Drawdown zones can be a challenging environment for plants – wave action, ice build-up, woody debris, a lack of suitable substrates – plus the flood and drought cycle in the drawdown zone, can all be limiting factors for plants.
Despite the challenges, there are many benefits of vegetation in the drawdown zone. Amphibians and waterfowl will benefit. Grass and sedge cover provide habitat for amphibians at all stages of their life cycles by providing food, shelter, migration corridors, as well as hibernation and breeding sites. Many semi-aquatic and aquatic plant species provide shelter and forage for waterfowl during migration and breeding seasons.
The main goal of this Seed Grant project is to develop a new approach to re-vegetating the drawdown zone of the reservoir by taking a lesson from nature and seeing what plants are established, and maintain a constant presence, in the reservoir’s challenging growing conditions.

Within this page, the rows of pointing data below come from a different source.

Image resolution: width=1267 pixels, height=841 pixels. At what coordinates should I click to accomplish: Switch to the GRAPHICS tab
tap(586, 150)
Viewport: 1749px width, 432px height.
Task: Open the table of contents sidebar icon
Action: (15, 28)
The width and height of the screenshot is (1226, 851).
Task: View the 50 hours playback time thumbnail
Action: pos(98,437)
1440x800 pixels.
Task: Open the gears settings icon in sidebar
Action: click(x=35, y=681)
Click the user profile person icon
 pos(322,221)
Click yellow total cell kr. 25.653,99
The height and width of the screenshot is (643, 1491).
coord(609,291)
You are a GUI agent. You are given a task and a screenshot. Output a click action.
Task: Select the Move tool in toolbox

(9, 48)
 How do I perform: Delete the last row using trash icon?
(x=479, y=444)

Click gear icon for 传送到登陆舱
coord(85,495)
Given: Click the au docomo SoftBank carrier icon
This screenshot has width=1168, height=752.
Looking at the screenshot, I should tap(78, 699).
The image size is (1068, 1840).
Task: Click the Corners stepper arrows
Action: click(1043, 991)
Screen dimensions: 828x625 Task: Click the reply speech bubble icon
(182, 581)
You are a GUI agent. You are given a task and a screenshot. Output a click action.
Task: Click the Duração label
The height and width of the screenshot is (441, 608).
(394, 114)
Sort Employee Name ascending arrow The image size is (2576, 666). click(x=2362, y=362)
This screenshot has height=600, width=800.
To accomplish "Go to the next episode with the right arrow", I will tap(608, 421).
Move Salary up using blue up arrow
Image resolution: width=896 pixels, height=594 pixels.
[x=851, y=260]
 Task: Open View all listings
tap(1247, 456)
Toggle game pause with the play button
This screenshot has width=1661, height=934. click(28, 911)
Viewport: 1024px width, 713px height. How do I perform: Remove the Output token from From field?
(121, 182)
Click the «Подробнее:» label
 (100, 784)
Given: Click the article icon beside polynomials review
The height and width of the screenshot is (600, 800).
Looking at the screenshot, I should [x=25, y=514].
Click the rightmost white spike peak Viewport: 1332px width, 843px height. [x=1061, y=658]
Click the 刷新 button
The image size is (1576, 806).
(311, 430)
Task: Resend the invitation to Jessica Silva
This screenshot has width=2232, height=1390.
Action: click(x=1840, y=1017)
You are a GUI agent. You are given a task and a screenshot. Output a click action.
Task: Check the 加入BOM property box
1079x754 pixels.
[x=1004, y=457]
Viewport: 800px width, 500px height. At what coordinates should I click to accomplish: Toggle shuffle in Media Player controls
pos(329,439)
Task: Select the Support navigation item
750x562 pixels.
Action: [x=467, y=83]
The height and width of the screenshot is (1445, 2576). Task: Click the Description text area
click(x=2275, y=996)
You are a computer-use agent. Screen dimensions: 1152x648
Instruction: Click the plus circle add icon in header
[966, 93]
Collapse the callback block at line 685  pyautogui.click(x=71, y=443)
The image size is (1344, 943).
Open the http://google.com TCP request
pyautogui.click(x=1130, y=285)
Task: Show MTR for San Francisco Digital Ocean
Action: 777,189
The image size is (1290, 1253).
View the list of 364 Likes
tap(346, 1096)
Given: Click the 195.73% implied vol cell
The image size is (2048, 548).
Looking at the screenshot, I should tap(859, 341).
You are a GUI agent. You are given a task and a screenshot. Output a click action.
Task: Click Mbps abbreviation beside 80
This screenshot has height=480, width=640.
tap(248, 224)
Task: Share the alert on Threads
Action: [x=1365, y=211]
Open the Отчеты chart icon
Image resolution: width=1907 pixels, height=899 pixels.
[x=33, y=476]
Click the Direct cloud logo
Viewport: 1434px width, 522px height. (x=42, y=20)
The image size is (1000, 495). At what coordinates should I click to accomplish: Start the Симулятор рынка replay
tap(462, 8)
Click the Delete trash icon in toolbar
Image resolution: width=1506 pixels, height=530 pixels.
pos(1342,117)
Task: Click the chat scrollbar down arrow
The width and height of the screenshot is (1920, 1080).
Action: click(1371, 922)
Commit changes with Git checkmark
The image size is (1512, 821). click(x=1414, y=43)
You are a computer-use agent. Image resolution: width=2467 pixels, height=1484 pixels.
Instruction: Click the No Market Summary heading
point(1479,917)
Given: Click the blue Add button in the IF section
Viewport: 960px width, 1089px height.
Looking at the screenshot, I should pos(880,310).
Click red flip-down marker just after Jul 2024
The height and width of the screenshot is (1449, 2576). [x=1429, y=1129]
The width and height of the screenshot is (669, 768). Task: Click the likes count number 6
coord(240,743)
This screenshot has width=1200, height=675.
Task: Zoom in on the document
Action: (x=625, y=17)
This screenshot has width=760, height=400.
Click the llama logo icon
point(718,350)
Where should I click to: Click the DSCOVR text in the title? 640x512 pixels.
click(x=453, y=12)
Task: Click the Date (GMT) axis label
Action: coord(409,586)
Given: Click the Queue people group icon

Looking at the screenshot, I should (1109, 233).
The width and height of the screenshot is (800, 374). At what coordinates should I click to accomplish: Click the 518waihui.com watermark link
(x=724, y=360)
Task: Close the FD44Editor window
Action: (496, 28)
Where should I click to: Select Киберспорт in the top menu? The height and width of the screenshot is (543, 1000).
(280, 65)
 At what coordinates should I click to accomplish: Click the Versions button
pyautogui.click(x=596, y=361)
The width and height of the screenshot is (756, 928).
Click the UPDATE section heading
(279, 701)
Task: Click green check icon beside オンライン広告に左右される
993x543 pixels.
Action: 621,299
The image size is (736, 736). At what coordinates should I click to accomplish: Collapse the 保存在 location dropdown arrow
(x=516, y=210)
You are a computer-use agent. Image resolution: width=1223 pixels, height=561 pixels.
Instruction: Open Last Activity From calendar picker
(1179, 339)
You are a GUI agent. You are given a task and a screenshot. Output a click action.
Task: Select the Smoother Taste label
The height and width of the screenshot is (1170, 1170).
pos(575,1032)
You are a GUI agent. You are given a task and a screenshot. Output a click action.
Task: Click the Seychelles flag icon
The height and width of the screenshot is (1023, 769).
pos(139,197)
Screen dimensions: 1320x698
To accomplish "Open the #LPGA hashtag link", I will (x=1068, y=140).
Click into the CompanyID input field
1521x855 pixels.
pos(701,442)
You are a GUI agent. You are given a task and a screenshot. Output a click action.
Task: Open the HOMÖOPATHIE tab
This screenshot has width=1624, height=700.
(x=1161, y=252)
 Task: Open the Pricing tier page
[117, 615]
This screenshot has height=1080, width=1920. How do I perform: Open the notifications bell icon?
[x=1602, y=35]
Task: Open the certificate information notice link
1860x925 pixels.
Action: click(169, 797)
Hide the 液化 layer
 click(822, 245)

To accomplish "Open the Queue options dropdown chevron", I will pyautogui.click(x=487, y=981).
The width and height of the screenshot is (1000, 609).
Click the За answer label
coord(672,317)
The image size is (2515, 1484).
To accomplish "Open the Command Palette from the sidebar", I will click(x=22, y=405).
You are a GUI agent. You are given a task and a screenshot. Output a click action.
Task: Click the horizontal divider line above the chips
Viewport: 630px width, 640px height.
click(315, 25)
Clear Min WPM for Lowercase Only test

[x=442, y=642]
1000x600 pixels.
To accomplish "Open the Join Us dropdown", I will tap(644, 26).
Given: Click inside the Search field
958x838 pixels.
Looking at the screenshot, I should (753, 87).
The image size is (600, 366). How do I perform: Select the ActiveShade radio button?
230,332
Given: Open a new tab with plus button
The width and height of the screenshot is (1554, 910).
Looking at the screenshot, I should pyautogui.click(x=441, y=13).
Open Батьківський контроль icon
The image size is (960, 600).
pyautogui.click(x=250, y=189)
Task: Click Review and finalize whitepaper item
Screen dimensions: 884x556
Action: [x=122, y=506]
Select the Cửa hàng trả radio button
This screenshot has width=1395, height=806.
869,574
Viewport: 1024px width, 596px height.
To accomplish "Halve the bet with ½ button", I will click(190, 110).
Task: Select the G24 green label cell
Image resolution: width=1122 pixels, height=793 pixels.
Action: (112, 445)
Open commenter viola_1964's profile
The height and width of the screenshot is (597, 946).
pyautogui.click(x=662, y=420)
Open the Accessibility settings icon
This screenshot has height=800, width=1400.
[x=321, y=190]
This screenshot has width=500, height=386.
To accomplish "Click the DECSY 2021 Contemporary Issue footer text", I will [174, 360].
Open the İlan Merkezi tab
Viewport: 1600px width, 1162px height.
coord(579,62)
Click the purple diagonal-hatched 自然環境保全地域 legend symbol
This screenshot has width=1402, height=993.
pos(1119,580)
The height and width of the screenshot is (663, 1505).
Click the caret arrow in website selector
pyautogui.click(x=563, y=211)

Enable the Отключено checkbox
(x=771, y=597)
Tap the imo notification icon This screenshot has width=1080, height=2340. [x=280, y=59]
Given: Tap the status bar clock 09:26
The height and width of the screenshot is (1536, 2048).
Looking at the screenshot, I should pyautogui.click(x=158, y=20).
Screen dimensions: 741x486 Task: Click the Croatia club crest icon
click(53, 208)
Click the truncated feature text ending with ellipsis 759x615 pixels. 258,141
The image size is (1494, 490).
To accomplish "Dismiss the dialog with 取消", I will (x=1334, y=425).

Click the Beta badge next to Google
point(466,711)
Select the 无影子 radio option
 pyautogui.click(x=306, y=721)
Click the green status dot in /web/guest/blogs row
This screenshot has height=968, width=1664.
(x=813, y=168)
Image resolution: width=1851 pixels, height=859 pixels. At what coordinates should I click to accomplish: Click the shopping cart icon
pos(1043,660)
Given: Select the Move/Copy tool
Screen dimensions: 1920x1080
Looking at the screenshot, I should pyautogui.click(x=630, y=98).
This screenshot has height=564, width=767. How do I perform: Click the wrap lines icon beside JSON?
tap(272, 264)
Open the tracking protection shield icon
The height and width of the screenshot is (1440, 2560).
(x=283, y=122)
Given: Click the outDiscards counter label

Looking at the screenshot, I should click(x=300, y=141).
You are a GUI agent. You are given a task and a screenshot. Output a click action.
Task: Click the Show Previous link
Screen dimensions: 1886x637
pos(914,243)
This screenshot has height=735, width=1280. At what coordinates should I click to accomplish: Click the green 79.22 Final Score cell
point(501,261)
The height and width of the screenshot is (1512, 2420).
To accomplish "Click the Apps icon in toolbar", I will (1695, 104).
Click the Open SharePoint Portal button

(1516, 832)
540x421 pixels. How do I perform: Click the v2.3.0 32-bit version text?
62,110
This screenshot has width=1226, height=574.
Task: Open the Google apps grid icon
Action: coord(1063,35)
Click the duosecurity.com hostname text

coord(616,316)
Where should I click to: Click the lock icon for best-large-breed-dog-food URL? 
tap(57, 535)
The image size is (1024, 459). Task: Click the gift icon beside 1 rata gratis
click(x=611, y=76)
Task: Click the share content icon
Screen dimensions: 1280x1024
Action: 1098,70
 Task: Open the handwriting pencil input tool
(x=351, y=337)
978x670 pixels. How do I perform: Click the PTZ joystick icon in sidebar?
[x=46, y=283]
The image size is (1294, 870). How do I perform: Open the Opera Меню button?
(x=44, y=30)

There are two stages to this work, both involving First Nations:
- identify flood and drought tolerant native plant species already established within the Williston Reservoir drawdown zone; and
- assess the potential to collect seed and propagate seedlings for each of the species.
In the first stage, 10 plant species were identified as candidates for revegetating the drawdown zone: Bluejoint, Common Spike-Rush, Common Horsetail, Swamp Horsetail, Dwarf Scouring-Rush, Lakeshore Sedge, Water Sedge, Water Smartweed, Willow, and Hardhack.
In stage two, the study team will collect seeds buds, suckers, or spores for each candidate species and start seedling propagation in a native plant nursery. Many species will be collected near Airport Lagoon, approximately 6 km south of Mackenzie.